— TEXT SHOWN —
Question: Building a Metatranscriptome database from existing databases
4.1 years ago by
United States
jeremy.cox.290 wrote:

Hello All,

Most of the identified bacterial genes are hypothetical.  I want to build a database of any and all bacterial genes so I can do an RNA-seq simulation of a microbiome.

However, I have yet to find a pre-build database like this.  Refseq database does include several RNA.fna files, but the sequences are a small subset of what is available since it is curated.

Can anyone advise on the best way to make an query to a repository like GenBank similar to "all prokaryote, nucleotide, protein encoding" sequences.

Any solution is good, even an un-elegant one, such as downloading and parsing through all the database files myself.  I could really use guidance on how to approach the problem. 

4.1 years ago by
Josh Herr5.6k
University of Nebraska
Josh Herr5.6k wrote:

I'm not sure of your rationale for creating your own RNA-seq simulation when there are numerous mock and real data metatranscriptomes for many environments, but especially for human microbiome (you didn't clarify -- the expressed reads would be different for differing microbiomes).

— LISTED RECORDS —
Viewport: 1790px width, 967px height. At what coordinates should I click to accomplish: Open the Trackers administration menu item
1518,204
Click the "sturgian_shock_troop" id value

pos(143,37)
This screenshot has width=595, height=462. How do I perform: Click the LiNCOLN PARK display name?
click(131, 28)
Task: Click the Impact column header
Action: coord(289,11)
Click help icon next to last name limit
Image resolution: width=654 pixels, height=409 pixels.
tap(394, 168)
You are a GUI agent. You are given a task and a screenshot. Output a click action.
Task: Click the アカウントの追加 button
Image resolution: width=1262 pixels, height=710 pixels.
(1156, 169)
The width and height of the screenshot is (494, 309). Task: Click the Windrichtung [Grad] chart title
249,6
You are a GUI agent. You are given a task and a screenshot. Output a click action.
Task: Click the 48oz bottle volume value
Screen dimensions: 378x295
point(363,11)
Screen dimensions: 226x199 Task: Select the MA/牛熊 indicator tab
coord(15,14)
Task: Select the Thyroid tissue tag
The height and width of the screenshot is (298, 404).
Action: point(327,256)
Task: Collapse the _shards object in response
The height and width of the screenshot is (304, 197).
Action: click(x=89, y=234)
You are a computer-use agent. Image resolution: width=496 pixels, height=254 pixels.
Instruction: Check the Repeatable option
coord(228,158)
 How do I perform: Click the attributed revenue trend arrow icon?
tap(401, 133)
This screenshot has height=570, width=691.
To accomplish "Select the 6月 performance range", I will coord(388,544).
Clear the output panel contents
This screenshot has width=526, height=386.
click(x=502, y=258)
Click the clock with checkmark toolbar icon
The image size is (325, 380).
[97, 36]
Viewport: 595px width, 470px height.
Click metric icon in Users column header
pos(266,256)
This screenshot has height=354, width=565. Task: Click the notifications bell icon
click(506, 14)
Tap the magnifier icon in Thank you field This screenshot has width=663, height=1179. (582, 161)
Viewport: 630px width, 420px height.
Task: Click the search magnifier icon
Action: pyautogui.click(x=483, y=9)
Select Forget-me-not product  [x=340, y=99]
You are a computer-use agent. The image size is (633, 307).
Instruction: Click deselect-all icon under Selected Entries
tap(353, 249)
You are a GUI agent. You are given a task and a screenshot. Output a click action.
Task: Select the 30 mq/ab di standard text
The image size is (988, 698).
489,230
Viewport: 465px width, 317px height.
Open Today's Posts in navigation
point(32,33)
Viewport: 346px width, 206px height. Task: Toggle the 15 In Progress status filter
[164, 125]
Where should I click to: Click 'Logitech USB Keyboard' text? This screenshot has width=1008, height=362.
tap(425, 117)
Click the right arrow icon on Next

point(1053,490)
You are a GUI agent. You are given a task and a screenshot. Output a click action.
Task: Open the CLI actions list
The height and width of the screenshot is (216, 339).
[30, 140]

— TO DO —
Answer these from the metatranscriptome database thread:
1. What does the first post say the RefSeq RNA.fna sequences are a small subset of, and why?
2. What kind of simulation does the first post want the database for?
3. For which microbiome does the reply say mock and real metatranscriptomes are especially numerous?

— OUTPUT —
1. They are a small subset of what is available, because the database is curated.
2. An RNA-seq simulation of a microbiome.
3. The human microbiome.